Abstract
Abstract
Background: In the modern surgical and chemotherapy era metastatic liver disease is in the renaissance, enabling to extend patient's life with metastatic liver disease. However, the primary limiting factor to more radical surgical treatment is liver volume, particularly in patients with chemotherapy-induced liver damage. Since results regarding whether chemotherapy has an impact on liver volume regeneration are ambiguous, we have aimed to analyze liver regeneration and the factors influencing it.
Methods: A prospective cohort study was performed. Patient inclusion criteria were as follows: patients between 18 and 90 years; liver resection of at least 2 segments either for benign or colorectal cancer metastasis; patients who underwent liver resection due to metastatic disease had to have previous chemotherapy treatment. All patients were divided into 2 groups – control and chemotherapy groups. Analysis of demographics, perioperative data, liver enzymes, liver stiffness, and liver volume was carried out, as well as the impact on regeneration marker expression in serum and liver tissue.

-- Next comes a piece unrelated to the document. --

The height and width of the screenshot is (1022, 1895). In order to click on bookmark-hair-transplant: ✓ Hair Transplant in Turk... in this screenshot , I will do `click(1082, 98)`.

Results: 34 patients in all were involved in this trial, and they were split into two groups: chemotherapy and control. The two groups were similar. Except for comorbidities, there were no variations between the perioperative and demographic data. In the chemotherapy group, regenerated liver volume was lower compared to control, 1240.5±69.6 vs 1525.3±106.6 ml p-0.039. Further analysis revealed that the chemotherapy group had increased anti-regenerative TGF β1 expression compared to control in serum and liver tissue, p-0.02 and p-0.034.
Conclusions: The present study showed that chemotherapy is associated with lower regenerated volume in patients who received resection. Anti-regenerative TGFβ1 marker expression in liver tissue and serum might have an impact on regenerated liver volume, however, the exact mechanisms involved in decreased regeneration are further to be studied.